Years ago, if you read Derrida, Lacan and their fellow travelers and then came to the conclusion that language is inherently unreliable, you were considered at best pretentious and at worst mentally ill. Here, for instance, is Lacan on one of the various, maddeningly indirect ways in which words acquire meaning, or a lack thereof: “… insofar as it forms part of language, the signifier is a sign which refers to another sign, which is as such structured to signify the absence of another sign …”. Um, yeah, exactly. Language is a shell game.
Now, in the post-truth era, all that giddy philosophizing (presented in a style as nutty as the ideas it proffered) suddenly rings true. Hell, it clangs. The relationship between words and their assigned meaning(s), never all that comfortable in the first place, now strikes us as illusory, if not deceitful. You can’t trust your own reading glasses.
Multimedia artist Aleks Slota’s latest works ask a further question: if all of the above is true, how can you trust an artist?
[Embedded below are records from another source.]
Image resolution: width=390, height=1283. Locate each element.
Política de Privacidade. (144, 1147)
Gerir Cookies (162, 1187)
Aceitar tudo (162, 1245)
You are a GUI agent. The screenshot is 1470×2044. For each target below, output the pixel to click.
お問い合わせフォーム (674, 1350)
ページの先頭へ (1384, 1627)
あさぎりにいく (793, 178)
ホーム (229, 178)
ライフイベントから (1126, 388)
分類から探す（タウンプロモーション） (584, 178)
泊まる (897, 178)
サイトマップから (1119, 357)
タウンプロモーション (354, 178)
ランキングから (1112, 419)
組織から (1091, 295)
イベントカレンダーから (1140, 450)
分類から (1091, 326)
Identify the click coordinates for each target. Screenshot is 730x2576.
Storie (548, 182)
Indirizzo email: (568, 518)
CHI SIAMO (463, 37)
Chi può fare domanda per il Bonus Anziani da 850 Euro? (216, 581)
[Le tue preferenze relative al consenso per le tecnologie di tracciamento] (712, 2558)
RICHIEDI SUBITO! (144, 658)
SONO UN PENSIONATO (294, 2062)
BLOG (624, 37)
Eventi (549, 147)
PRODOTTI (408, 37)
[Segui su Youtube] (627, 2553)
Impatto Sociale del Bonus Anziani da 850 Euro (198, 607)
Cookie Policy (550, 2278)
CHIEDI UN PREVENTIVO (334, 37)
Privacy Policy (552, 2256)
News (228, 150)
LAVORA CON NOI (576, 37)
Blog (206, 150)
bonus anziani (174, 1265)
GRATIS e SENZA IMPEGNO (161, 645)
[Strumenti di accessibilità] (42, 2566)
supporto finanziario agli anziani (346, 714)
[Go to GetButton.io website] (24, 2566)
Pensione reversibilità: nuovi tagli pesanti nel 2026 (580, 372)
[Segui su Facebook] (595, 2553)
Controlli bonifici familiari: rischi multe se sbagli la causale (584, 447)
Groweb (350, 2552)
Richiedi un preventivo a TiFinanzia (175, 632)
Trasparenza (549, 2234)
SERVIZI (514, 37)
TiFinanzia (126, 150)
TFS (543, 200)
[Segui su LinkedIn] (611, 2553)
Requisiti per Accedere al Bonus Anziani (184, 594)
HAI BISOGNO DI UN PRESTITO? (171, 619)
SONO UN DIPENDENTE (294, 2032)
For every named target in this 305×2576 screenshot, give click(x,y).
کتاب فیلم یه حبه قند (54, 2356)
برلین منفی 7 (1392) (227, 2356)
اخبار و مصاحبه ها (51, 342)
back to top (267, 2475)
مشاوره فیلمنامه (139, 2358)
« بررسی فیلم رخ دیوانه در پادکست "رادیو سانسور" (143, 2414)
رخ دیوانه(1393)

A Berlin-based Polish-American, Slota has built a career out of being, in the larger and best sense of the modifier (signifier?) an irritant, or “irritainer” as the Canadian artist Andrew Harwood coined; an artist who puts his audience’s his own comfort aside in pursuit of new, less easy revelations. His performances typically involve acts of endurance, for both artist and witness, and no end of noise.
But in his latest projects are markedly more pensive. We met for a chat at Berlin’s Ex Girlfriend Gallery on the final day of his understated exhibition of text works It Happened Here. And a few weeks before our get together, Slota presented Meat Puppet at the Berlin literary centre Lettretage – a concise performance wherein he attempted to verbalize into sense a word salad derived from President Trump’s barking. Better him than us.
Slota’s new works acknowledge the simple fact that we are all part of the now-heightened language/meaning problem, because unless you’re a hermit you too are contributing to the constant cross-talk and, by extension, the reduction of words to mere noise. There is no getting away from the collapse of the familiar formula of words = distinct (or at least agreed upon) meaning. We burned that barn down. Nor is it useful to simply blame this slippery slope on Trump and his imitators and not acknowledge our own complicity. Slota wants us, instead, to own the chaos.